1) Goals & non‑negotiables

  • High TPS & low latency: sub‑200ms for your own APIs (excluding external gateway hops).
  • Exactly‑once effects: no double charges or double refunds.
  • Idempotency everywhere: API, workers, and webhook handlers.
  • Eventual consistency: order state syncs with payment state via events.
  • Security & compliance: PCI‑DSS scope minimized (tokenization; no PAN storage), HMAC‑verified webhooks, secrets rotation.

2) High‑level architecture

[Clients/Web/Mobile]
        |
      (TLS)
        |
   [API Gateway / Ingress]
        |
        +--> [AuthN/Z] ----+
                           |
                      [Payment API Service]  <-----> [Redis] (rate limit, locks, tokens)
                           |       \
                           |        \ (async)
                           |         -> [Kafka/Pulsar]  --->  [Payment Worker(s)]
                           |                                 /      \
                  [Postgres/MySQL] (OLTP + Outbox)         /        +--> [Notification Svc]
                           |                               /               
                           +------> [Gateway Connector(s): Stripe/Razorpay/PayU/etc.]
                                                   |
                                             [External Gateway]
                                                   |
                                              (Webhooks)
                                                   |
                                              [Webhook Ingest]
                                                   |
                                              [Kafka Topic: pg-events]
                                                   |
                                            [Payment Worker(s)]
                                                   |
                                            [Order Svc / Ledger Svc]  (via events)

Why this shape?

  • Sync edge: Create intent/authorize returns fast.
  • Async core: Captures, settlements, refunds, 3DS/UPI callbacks flow through Kafka + workers.
  • Outbox pattern ensures reliable “write‑then‑publish”.
  • Webhook Ingest is stateless and idempotent.
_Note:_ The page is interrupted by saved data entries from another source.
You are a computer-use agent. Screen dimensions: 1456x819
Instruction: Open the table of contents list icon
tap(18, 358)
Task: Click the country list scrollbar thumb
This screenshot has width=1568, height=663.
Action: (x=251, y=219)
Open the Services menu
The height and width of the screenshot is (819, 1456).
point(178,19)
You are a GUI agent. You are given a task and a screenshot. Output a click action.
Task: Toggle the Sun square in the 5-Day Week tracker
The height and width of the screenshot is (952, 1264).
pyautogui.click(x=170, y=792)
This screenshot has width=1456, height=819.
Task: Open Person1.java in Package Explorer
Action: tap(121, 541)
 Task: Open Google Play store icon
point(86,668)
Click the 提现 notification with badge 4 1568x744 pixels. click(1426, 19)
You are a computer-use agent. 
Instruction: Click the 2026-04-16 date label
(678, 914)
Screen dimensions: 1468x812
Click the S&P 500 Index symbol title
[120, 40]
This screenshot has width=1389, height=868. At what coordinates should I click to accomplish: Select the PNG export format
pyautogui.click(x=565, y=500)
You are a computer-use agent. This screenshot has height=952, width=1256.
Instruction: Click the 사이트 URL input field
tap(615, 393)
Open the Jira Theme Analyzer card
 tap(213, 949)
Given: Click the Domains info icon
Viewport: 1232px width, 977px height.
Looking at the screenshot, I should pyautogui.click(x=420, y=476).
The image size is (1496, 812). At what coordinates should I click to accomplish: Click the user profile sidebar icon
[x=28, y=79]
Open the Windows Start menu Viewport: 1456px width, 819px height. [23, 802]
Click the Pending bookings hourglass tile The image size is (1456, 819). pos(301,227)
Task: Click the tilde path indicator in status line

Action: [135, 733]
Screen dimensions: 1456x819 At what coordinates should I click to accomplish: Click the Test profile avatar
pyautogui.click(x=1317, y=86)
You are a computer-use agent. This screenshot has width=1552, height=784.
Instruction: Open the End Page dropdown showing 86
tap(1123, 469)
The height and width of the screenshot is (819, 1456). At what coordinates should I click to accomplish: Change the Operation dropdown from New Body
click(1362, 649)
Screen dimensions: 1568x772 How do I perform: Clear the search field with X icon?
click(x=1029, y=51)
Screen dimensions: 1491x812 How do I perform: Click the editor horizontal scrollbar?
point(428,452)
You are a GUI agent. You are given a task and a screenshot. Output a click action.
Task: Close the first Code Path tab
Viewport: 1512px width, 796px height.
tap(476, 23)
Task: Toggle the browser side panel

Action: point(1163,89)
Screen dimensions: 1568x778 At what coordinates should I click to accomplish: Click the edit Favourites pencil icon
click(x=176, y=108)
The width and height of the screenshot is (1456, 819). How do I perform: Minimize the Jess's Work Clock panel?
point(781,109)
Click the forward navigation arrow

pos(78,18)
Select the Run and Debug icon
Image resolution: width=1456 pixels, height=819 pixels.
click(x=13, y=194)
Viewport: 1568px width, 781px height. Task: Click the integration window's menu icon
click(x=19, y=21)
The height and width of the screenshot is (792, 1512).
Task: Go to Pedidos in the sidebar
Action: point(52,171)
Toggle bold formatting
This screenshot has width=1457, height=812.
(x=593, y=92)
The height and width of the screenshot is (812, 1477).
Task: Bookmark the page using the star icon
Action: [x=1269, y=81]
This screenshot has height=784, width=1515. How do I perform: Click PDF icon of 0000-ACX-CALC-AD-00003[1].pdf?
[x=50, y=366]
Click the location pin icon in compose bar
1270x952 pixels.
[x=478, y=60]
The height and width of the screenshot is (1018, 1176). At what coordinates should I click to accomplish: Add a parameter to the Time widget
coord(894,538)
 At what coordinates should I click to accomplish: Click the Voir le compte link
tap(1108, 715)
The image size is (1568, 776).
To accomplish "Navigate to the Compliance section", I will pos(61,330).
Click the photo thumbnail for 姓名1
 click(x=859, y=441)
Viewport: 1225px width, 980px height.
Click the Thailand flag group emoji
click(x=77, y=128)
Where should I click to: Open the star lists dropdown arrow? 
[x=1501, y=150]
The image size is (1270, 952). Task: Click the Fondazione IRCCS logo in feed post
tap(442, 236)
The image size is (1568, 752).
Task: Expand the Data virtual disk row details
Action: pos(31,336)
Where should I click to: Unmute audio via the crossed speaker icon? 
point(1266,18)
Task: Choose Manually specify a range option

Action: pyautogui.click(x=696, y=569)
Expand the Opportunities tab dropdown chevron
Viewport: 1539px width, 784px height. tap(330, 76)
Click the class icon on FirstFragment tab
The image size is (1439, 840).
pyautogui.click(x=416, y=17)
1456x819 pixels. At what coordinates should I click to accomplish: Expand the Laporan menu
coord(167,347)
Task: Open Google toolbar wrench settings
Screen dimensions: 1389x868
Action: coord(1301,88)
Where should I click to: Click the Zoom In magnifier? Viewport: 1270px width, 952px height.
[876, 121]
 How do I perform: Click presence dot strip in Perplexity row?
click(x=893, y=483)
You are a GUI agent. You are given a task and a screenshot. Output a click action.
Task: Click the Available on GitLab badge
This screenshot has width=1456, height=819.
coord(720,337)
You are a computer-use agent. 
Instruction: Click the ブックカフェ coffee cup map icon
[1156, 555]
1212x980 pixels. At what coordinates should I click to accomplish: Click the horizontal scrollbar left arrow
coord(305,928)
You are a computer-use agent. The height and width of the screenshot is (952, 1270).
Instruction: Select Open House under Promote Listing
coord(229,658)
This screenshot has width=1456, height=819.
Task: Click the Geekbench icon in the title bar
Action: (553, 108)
3) Core flows (state machine)

States: PENDING → REQUIRES_ACTION? → AUTHORIZED → CAPTURED → SETTLED → REFUND_PENDING → REFUNDED → FAILED/EXPIRED

Authorize (card)

  1. Client calls POST /payments with amount, currency, orderId, idempotencyKey.
  2. Payment API creates DB row (PENDING) + outbox event, calls gateway to create PaymentIntent (or order).
  3. If 3DS/OTP needed → returns REQUIRES_ACTION + clientSecret/redirect.
  4. Gateway callback/webhook finalizes: AUTHORIZED or FAILED. Worker captures (immediate or delayed).

UPI/NetBanking/Wallet

  • Similar, but likely PENDING → REQUIRES_ACTION with polling or webhook to move to CAPTURED.

Refund

  • POST /payments/{id}/refunds writes REFUND_PENDING, publishes event; worker calls gateway; webhook confirms REFUNDED.

4) Data model (minimal)

-- payments
id BIGSERIAL PK
order_id VARCHAR(64) UNIQUE
idempotency_key VARCHAR(64) UNIQUE NOT NULL
amount_cents BIGINT NOT NULL
currency CHAR(3) NOT NULL
status VARCHAR(24) NOT NULL
gateway VARCHAR(32) NOT NULL
gateway_payment_id VARCHAR(128)
customer_id VARCHAR(64)
metadata JSONB
version INT NOT NULL DEFAULT 0
created_at, updated_at

-- payment_events (immutable ledger)
id BIGSERIAL PK
payment_id BIGINT NOT NULL
type VARCHAR(32) NOT NULL   -- CREATED, AUTHORIZED, CAPTURED, FAILED, REFUND_...
payload JSONB NOT NULL
created_at

-- outbox (for reliable publish)
id BIGSERIAL PK
aggregate_type VARCHAR(64)  -- Payment
aggregate_id BIGINT
event_type VARCHAR(64)
payload JSONB
status VARCHAR(16)          -- NEW, SENT, ERROR
created_at, last_error

-- processed_webhooks (dedupe)
gateway_event_id VARCHAR(128) PK
first_seen_at TIMESTAMP

5) Idempotency & exactly‑once

  • Client‑supplied Idempotency-Key (UUID) → unique index; repeat calls return the first result.
  • Webhook dedupe: store gateway_event_id; ignore if seen.
  • Capture/Refund guarded by:
    • Redis lock lock:payment:{id}:capture
    • Version check (optimistic locking) on payments.version.
  • Outbox: DB transaction commits both payment change and outbox record. A background publisher reads outbox and publishes to Kafka. If publisher crashes, record stays and retries.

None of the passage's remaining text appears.